We're working on a project that charts the sales per country for two groups. The challenge is that since our prototype is focused on the US the sales in the US always dwarf all other countries. What we'd like to do is set a minimum height for any bar that is >0 so that the user will be able to see all the bars and know to mouse over for the count on the hover state.
I've attached an image to show how the scale of the sales in the US makes the sales in the countries to the right look like 0. In most cases only the US appears but we never show a country along the bottom unless there is at least 1 sale.
Anyway to define a minimum height so that there is always some bar present? We tried adding a border but that didn't work in the case where there was such a small # of sales relative to the large bar.
Thanks!
Yes, you can use minPointLength: http://api.highcharts.com/highstock#plotOptions.column.minPointLength
Unless the average viewer of this data is accustomed to working with log-scaled data, it is not a good idea to scale it that way. People will compare the length of the bars, as they should, and will have a completely unrealistic impression of the data.
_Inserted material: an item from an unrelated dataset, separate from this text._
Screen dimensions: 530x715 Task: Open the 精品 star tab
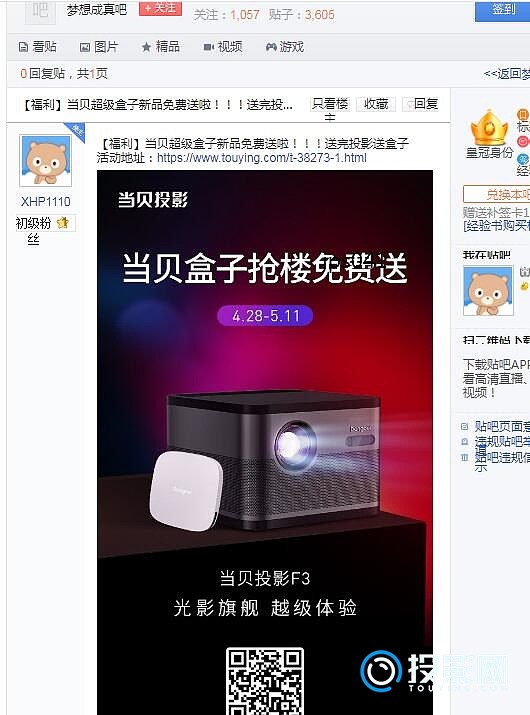(161, 47)
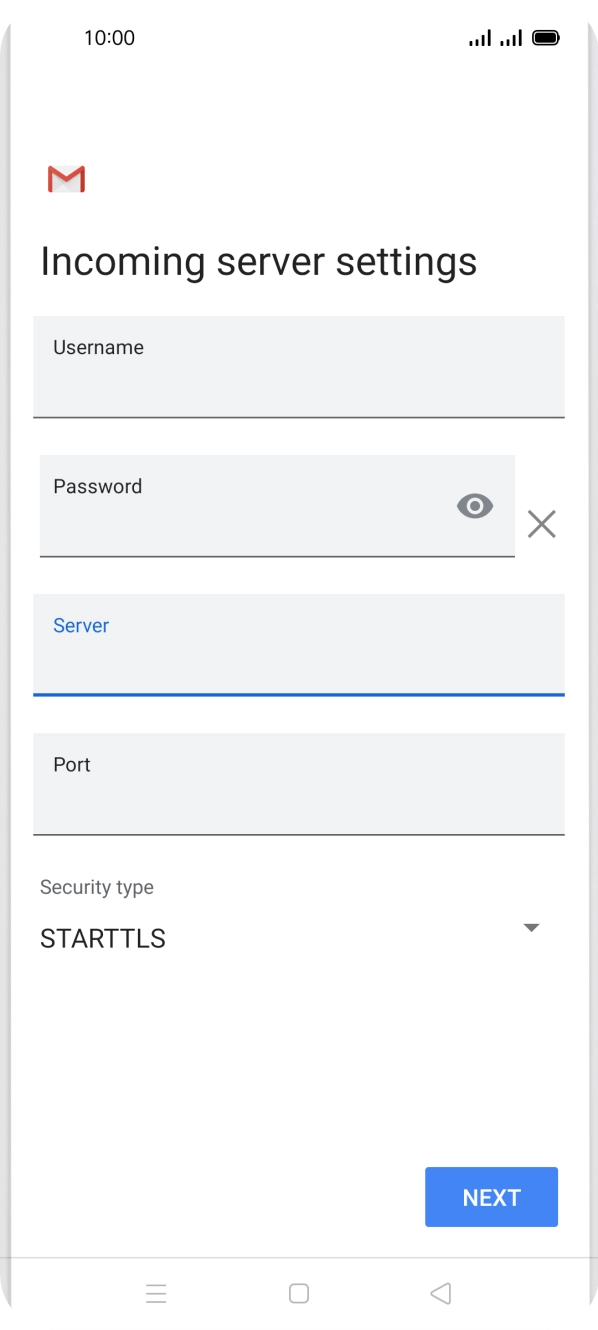Tap the battery indicator in status bar

pyautogui.click(x=547, y=37)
The difference between 1 pixel and 0 pixels will be enough to show that there is a value there, but will not be enough to skew the data in any meaningful way, in most cases.
One thing you could consider is using a logarithmic scale:
http://www.highcharts.com/demo/line-log-axis
yAxis: {
type: 'logarithmic'
},
That would allow you to visualize the different heights even if one bar was several orders of magnitude greater than the others.
Anything else would be skewing your data if it really is so small that it can't be seen when you plot it initially.